**WHAT NEEDS TO BE DONE**: All lines from the one containing "Select the $507.02 cell for ALHAMBRA" through the last line below must be duplicated exactly, with nothing outside that span.

**INFORMATION GIVEN**:

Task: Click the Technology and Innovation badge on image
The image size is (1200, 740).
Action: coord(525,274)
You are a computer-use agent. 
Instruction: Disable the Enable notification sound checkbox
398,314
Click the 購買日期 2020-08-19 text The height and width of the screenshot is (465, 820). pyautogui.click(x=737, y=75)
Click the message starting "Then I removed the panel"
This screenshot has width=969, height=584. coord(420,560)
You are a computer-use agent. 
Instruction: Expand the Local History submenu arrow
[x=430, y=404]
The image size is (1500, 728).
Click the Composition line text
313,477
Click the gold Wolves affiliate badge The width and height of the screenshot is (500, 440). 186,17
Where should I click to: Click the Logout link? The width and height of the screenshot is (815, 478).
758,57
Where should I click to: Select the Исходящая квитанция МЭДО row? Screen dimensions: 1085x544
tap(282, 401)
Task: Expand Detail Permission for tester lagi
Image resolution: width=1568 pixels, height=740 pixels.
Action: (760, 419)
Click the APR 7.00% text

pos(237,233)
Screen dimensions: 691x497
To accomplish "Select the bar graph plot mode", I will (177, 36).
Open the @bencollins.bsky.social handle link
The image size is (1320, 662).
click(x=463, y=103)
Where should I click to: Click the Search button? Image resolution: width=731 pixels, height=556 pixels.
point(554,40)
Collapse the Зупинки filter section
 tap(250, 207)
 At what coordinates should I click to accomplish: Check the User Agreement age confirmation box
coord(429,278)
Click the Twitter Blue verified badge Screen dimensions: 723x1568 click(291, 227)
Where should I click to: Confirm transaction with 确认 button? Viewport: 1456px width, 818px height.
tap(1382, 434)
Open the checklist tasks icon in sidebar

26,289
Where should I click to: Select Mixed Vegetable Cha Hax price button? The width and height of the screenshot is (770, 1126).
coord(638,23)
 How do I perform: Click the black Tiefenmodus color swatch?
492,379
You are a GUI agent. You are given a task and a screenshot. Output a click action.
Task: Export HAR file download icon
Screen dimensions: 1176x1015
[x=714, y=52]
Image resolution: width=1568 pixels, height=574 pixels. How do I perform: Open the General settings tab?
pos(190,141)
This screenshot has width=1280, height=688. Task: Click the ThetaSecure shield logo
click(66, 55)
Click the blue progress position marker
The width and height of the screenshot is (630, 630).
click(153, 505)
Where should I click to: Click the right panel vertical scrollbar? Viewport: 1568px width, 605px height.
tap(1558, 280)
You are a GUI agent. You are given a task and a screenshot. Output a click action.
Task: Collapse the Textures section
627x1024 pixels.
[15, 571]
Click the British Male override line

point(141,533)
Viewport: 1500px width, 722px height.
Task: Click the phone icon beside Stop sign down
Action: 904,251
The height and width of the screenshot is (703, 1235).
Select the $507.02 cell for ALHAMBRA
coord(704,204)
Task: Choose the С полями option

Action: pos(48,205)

**TASK OUTPUT**:
Select the $507.02 cell for ALHAMBRA
coord(704,204)
Task: Choose the С полями option

Action: pos(48,205)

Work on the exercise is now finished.